Beware the perils of what begins with ‘B’

Photo: Christine O'Connor.
Photo: Christine O'Connor.
Christmas is a time of heightened emotions and increased health and safety concerns. David Loughrey considers Christmas hazards anyone can face, but limits himself to those starting with the letter "B".

 

The hazard of being mean about Bananas.

There seems to be a vicious, malevolent international cartel determined to besmirch the fabulous, nutritious, golden blond banana.

Bananas have always been the fruit that has connected Dunedin to the outside world, when even before the internet we could communicate, gastronomically at least, with countries like Ecuador.

But lately, the internet, perhaps jealous of the banana’s international reach, has become a home to banana haters.

Bananas feature regularly on lists of "five foods you should never eat", where a small sketch of a bunch of bananas pops up uninvited on your Facebook page.

Fat-loss websites claim bananas will spike your blood sugar and leave you craving snacks when you crash later in the day.

Some claim bees are more likely to sting people near bananas, while others suggest banana skins are dangerous because they are slippery.

This is all outrageously and dangerously wrong.

In fact bananas are cheap, nutritionally dense, and not at all fattening.

Banana slip injuries are almost unknown in New Zealand.

Bananas are everything banana haters are not: reliable, decent, yet strangely lewd.

Leave them be.

Merry Christmas.

 

The hazard of Birth.

Try exceptionally hard not to give birth at Christmas, or during the week or so on either side of Christmas day.

There are some fairly obvious reasons for this.

Traditional Christmas-time activities like eating and drinking will be badly impaired by the birth-giving process, as will present-opening and uncomfortable interactions with family members.

Worse, nobody wants a baby as a present, and nobody — but nobody — wants to be a present.

Imagine.

Most people born on Christmas Day are of a dull sort, including Byzantine Emperor John IV Laskaris, born in 1250, Christina of Saxony, queen of Denmark and Norway, born in 1461,  English composer Orlando Gibbons, born in 1583, and Margarita of Austria, queen of Philip III of Spain, born in 1587.

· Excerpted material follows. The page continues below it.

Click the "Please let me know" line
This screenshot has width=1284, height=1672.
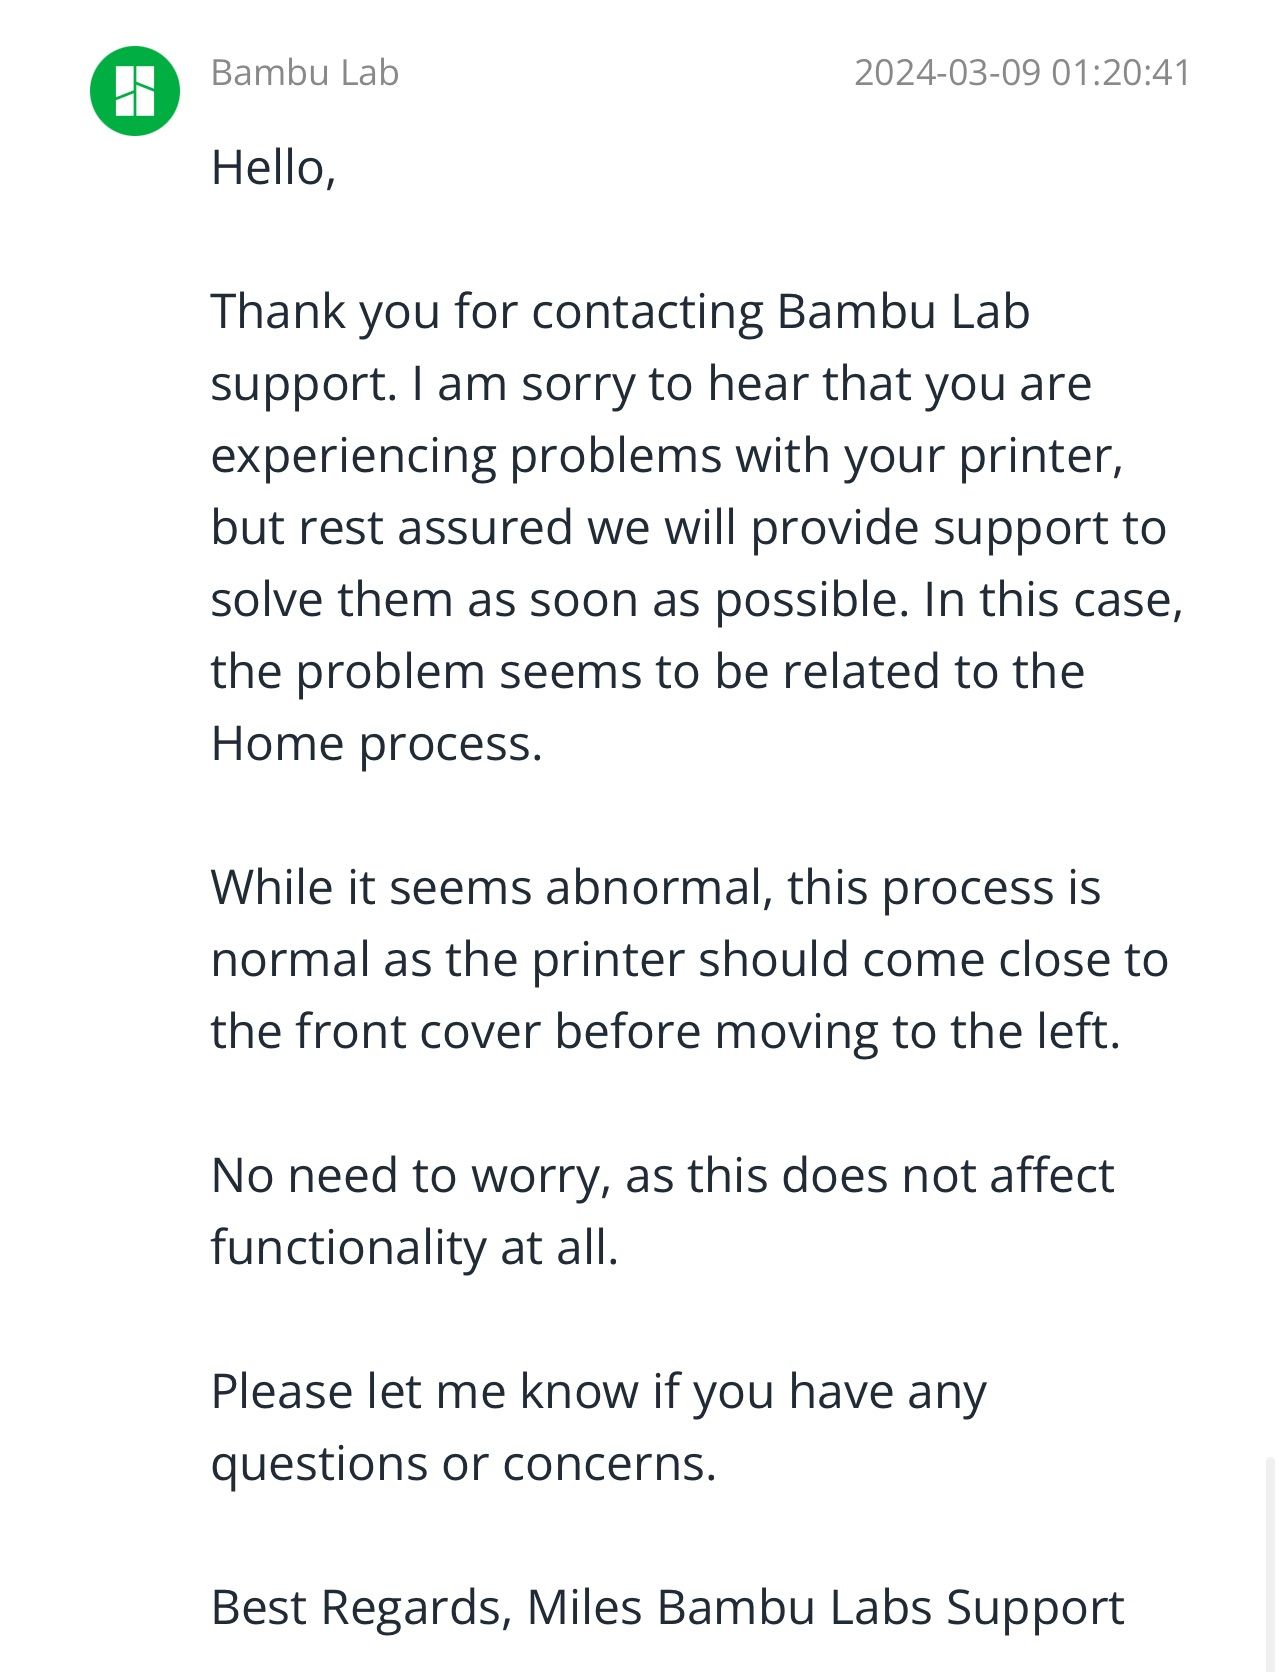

The Jimi Hendrix Experience bassist Noel Redding is an exception.

Merry Christmas.

 

The hazard of eating Baubles.

Christmas baubles, particularly the little red balls that hang like shiny attractive enchantments under Christmas tree branches, are strangely appealing visually, and, in the hazy lemon dawn of a Dunedin Christmas Day can seem oddly appetising.

Yet their lustrous surface is easily shattered by descending teeth, their smooth veneer splintered and the razor slivers of their violent demise can only too easily become a Christmas hazard.

Once crunched, the shards of bauble will travel in a southerly direction as the mandible depresses and the lips abduct to allow food or liquid to enter the oral cavity.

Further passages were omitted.